The sudden staccato bark of musketry stopped them in their tracks; some of the men ducked or dived for cover. Ramsay flinched, but remained upright, he was an officer and could not be seen bobbing.

“That could be the Royals,” McKim said hopefully. “Maybe we should march to the sound of the guns, sir.”

“It could be Fritz fighting himself, for all we know,” Ramsay said. He guessed there would be many small parties of British soldiers making their way back after being cut off by the speed of the German advance.

“McKim could be right, sir. That could be another group of our boys,” Flockhart said. “Maybe we could team up with them. There’s safety in numbers.”

“More men might slow us down,” Ramsay said. “Let them attract the Huns. We might be able to get through a gap in the lines.”

Here I am again, explaining myself to the men. I should just give an order and expect it to be obeyed. I am their officer, for God’s sake, not their colleague.

“Come on, keep moving.”

“Bloody officer doesn’t care about the lads.”

“He’s scared to get involved, yellow bastard.”

Ramsay turned a deaf ear to the sotto voice comments. He would not be able to identify the culprits in the dark and even if he did, what could he do about it? Shoot them for mutiny? Sentence them to field punishment number one? He grunted, checked his revolver and tried to ignore the complaints. If British soldiers ever stopped grumbling there would be something seriously amiss.

They slogged on, occasionally swearing as they encountered tangles of rusty barbed wire, floundering into shell craters and halting with hammering hearts when flares threw their lurid glare onto the ground.

“Dawn’s coming soon,” Flockhart warned in a low tone. “And the boys are about done in.”

Ramsay nodded. He had heard their breathing becoming more ragged with each passing quarter hour, and knew they were stumbling more often than they had at the beginning of the night. “We’ll have to find somewhere to hide up for the day.” He peered into the pre-dawn dark; the landscape was a nightmare vista of craters and abandoned strongpoints, ripped sandbags and the skeletal stumps of shattered trees.

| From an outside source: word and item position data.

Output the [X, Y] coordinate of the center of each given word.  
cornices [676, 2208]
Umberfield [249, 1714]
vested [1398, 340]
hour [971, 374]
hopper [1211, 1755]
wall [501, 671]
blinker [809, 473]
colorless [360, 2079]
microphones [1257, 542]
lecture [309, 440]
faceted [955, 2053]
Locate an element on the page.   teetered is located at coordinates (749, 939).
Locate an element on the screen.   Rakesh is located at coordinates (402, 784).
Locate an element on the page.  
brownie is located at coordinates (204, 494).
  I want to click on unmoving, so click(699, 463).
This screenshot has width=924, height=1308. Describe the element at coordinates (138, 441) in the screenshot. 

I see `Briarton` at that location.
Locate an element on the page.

“There are plenty shell holes,” McKim suggested.

Ramsay opened his mouth to rebuke the corporal for subordination in speaking unasked, but they were at war, not on the parade ground. Instead, he said, “The boys deserve something better than that.” He looked over his shoulder. “If you know of anywhere, Sergeant, let us know.”

Flockhart stepped closer. “There is a ruined farmhouse about quarter of a mile away,” he said. “We fought over it during the Somme offensive.” He gave a small smile. “If there is anything left of it now.”

Ramsay nodded. “Lead on, Sergeant MacDuff.”

“Did you hear that?” came Cruickshank’s voice from the darkness. “That bloody officer still doesnae ken Flockhart’s name. They bloody officers are nae bloody use to anybody.”

Ramsay hid his smile and said nothing. He allowed Flockhart to step ahead and followed him into the stinking dark of the night.